Records for this task ▸
· · · ·

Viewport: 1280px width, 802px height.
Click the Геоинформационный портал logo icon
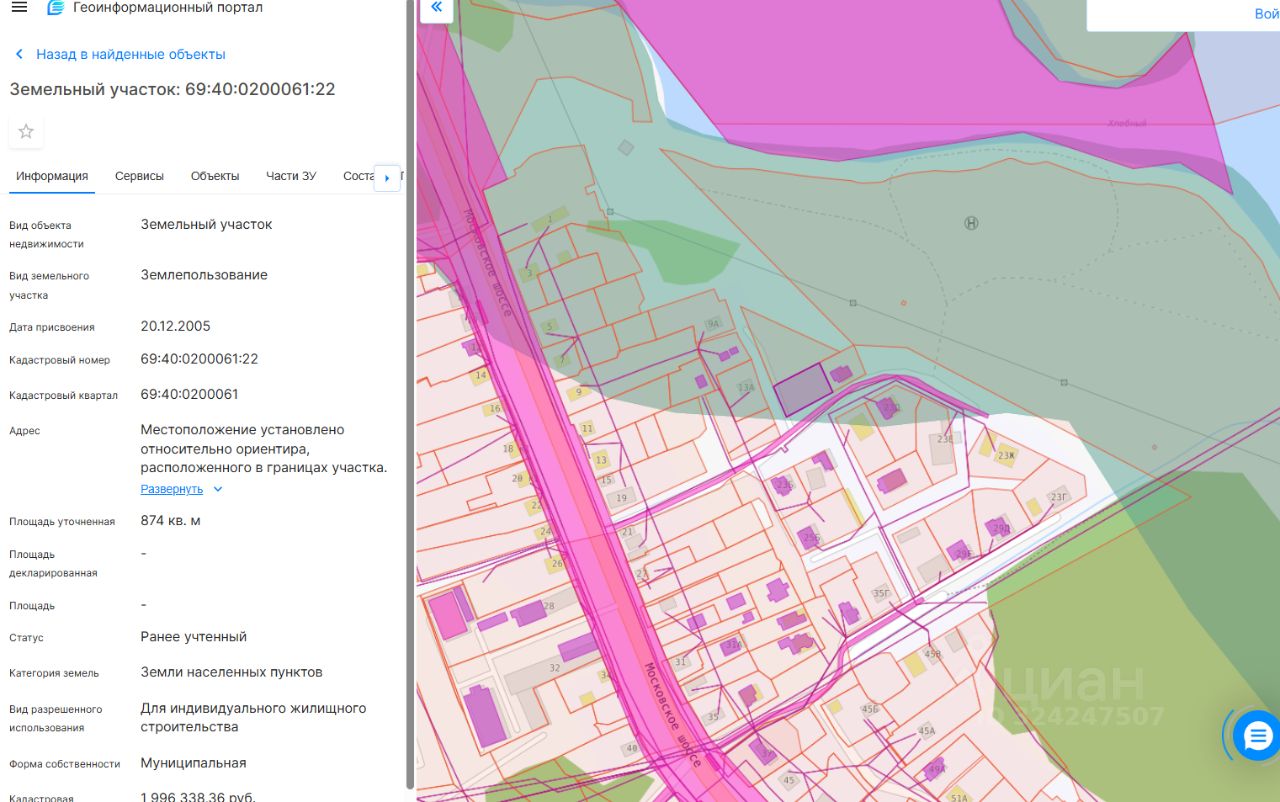(56, 8)
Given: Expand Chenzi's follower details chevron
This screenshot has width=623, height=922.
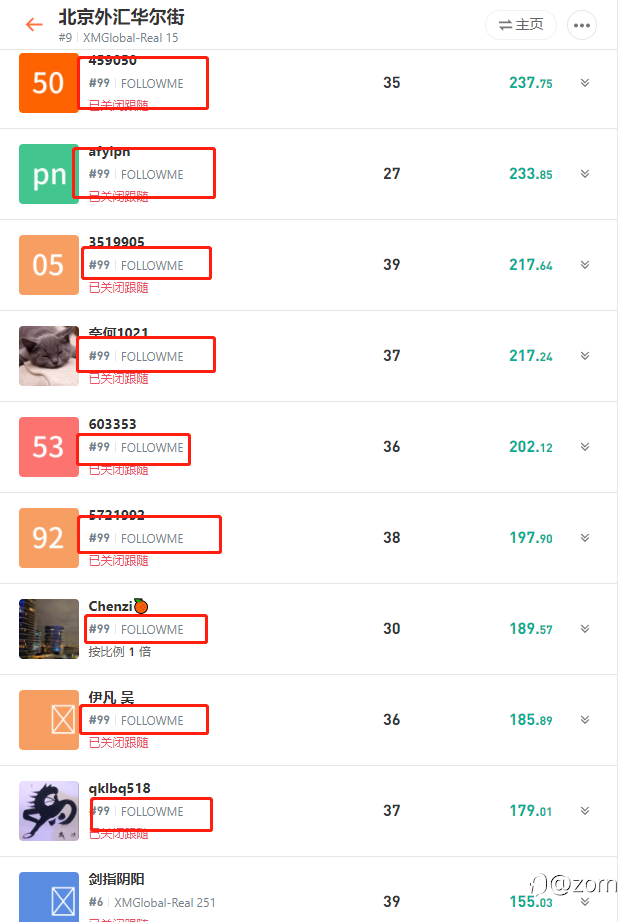Looking at the screenshot, I should 585,629.
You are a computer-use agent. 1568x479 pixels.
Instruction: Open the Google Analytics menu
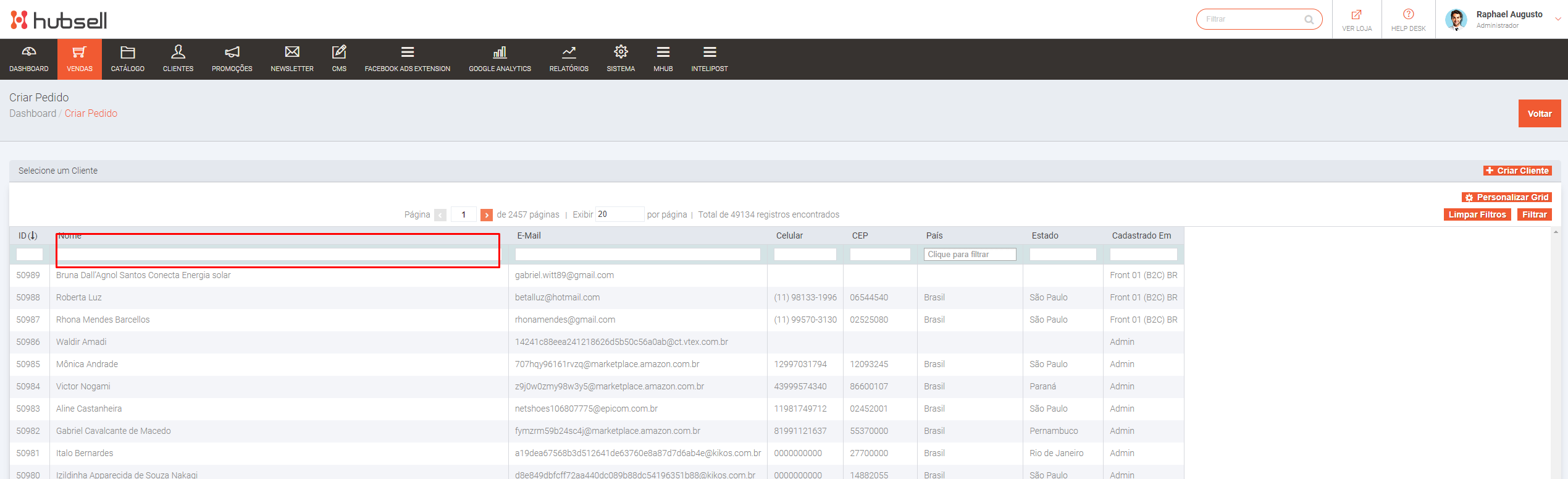(x=500, y=59)

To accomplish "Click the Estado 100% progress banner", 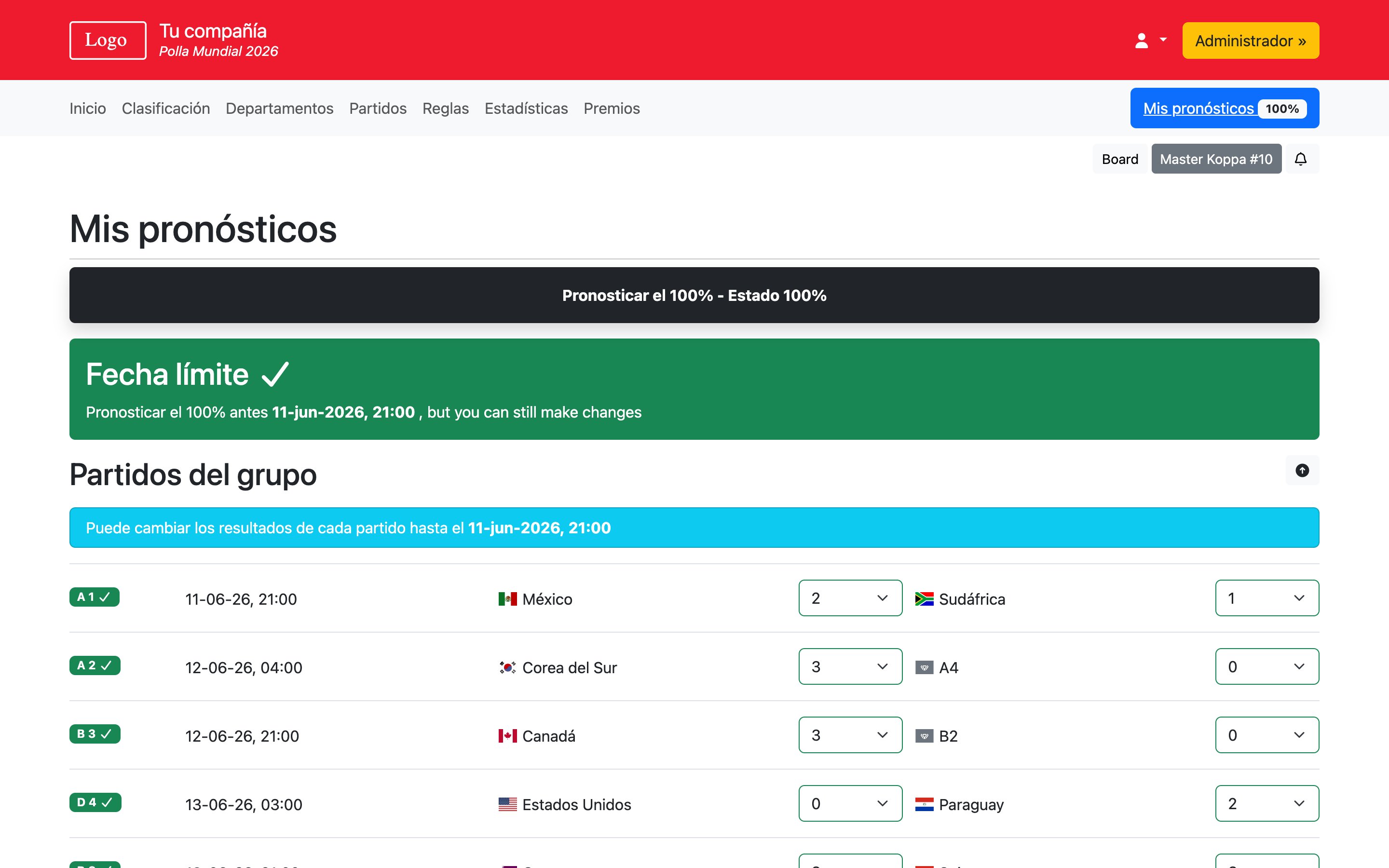I will [x=694, y=295].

· · · ·

Short problem ▸
Copy out the data word for word, from its first line up to and including the line containing "Looking at the screenshot, I should 585,629." and omit the pictures.

Answer to the exercise ▸
Viewport: 1280px width, 802px height.
Click the Геоинформационный портал logo icon
(56, 8)
Given: Expand Chenzi's follower details chevron
This screenshot has width=623, height=922.
Looking at the screenshot, I should 585,629.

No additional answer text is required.